## YOUR OBJECTIVE
Render the lines of the records from the line containing "At what coordinates should I click to accomplish: Launch" through the end of the records, inclusive, as a JSON list of strings with one string per line and blank lines omitted.
>> Start INPUT RECORDS
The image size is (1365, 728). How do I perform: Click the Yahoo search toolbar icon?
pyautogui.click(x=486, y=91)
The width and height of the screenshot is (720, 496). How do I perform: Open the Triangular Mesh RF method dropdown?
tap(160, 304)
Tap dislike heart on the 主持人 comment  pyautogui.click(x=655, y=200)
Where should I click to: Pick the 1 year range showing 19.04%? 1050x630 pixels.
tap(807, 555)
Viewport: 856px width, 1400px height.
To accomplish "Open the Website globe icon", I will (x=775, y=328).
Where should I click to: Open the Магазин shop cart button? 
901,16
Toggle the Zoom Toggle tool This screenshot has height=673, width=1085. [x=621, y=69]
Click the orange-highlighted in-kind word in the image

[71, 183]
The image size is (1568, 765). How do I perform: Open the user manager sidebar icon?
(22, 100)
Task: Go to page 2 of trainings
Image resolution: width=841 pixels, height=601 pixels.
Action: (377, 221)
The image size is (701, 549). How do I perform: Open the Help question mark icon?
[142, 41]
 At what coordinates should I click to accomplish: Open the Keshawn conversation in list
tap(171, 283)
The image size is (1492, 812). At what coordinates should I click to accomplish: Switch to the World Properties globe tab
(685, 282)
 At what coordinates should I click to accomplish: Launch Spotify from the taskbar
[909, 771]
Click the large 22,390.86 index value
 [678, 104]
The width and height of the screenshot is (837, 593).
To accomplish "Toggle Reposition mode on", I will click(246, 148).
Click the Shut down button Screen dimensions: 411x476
>> End INPUT RECORDS
## TASK RESPONSE
[
  " At what coordinates should I click to accomplish: Launch Spotify from the taskbar",
  "[909, 771]",
  "Click the large 22,390.86 index value",
  " [678, 104]",
  "The width and height of the screenshot is (837, 593).",
  "To accomplish \"Toggle Reposition mode on\", I will click(246, 148).",
  "Click the Shut down button Screen dimensions: 411x476"
]